**Your task:**
Your output is the line containing "Click the 3,106 consolidated charge cell" plus all lines after it to the end of the records, reproduced exactly, with nothing else.

========================================================================

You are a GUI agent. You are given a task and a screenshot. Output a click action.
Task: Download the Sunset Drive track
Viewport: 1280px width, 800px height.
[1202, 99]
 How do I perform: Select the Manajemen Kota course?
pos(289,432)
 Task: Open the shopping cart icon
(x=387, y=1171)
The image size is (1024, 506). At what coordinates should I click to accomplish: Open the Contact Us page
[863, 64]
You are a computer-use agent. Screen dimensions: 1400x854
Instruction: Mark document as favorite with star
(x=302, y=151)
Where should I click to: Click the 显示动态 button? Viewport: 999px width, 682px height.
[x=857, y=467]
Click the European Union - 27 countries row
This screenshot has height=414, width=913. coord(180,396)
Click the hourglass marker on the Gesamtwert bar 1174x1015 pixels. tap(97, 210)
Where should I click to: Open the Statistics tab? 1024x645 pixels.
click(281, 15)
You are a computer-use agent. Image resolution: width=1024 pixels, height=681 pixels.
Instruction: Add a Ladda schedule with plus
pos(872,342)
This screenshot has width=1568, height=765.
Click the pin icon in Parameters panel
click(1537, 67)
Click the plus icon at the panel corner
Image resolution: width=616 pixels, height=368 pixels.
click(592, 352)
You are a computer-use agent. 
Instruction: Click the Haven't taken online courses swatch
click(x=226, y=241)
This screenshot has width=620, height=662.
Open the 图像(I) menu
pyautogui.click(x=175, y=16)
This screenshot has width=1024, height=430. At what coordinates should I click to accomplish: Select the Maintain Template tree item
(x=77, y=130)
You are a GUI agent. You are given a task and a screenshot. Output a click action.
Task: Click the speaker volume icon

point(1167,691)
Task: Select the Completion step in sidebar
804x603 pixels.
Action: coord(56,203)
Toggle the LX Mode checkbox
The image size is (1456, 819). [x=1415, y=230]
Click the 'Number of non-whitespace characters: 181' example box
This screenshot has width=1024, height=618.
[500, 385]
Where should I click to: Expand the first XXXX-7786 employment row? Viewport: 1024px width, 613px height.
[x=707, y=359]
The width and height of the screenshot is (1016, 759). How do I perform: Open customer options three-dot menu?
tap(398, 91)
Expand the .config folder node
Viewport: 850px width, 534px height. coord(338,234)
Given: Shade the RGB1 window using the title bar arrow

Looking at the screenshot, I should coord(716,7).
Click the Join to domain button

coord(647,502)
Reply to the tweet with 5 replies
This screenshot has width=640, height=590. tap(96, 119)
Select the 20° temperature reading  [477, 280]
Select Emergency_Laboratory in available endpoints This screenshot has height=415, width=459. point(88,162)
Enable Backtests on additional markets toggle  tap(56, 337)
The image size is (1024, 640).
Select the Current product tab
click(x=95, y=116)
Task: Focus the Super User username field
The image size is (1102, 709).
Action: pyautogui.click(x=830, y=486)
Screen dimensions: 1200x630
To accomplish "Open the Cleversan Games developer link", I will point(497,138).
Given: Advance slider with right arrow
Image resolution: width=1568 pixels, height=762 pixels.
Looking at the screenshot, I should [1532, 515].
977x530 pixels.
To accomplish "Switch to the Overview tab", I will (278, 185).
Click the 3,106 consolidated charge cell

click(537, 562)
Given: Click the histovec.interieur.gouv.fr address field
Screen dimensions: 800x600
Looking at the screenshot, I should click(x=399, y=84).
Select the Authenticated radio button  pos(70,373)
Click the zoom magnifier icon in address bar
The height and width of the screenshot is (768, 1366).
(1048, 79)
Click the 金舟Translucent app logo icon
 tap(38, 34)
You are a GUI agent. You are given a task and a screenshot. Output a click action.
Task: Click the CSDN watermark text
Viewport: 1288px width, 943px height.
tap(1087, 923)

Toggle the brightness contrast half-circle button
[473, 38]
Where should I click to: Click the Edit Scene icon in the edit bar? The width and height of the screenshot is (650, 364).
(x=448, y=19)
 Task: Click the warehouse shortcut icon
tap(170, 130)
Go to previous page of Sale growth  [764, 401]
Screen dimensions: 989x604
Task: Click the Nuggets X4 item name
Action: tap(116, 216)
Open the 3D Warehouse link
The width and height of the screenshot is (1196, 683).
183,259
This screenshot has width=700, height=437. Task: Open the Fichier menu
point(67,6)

========================================================================

**Result:**
Click the 3,106 consolidated charge cell

click(537, 562)
Given: Click the histovec.interieur.gouv.fr address field
Screen dimensions: 800x600
Looking at the screenshot, I should click(x=399, y=84).
Select the Authenticated radio button  pos(70,373)
Click the zoom magnifier icon in address bar
The height and width of the screenshot is (768, 1366).
(1048, 79)
Click the 金舟Translucent app logo icon
 tap(38, 34)
You are a GUI agent. You are given a task and a screenshot. Output a click action.
Task: Click the CSDN watermark text
Viewport: 1288px width, 943px height.
tap(1087, 923)

Toggle the brightness contrast half-circle button
[473, 38]
Where should I click to: Click the Edit Scene icon in the edit bar? The width and height of the screenshot is (650, 364).
(x=448, y=19)
 Task: Click the warehouse shortcut icon
tap(170, 130)
Go to previous page of Sale growth  [764, 401]
Screen dimensions: 989x604
Task: Click the Nuggets X4 item name
Action: tap(116, 216)
Open the 3D Warehouse link
The width and height of the screenshot is (1196, 683).
183,259
This screenshot has width=700, height=437. Task: Open the Fichier menu
point(67,6)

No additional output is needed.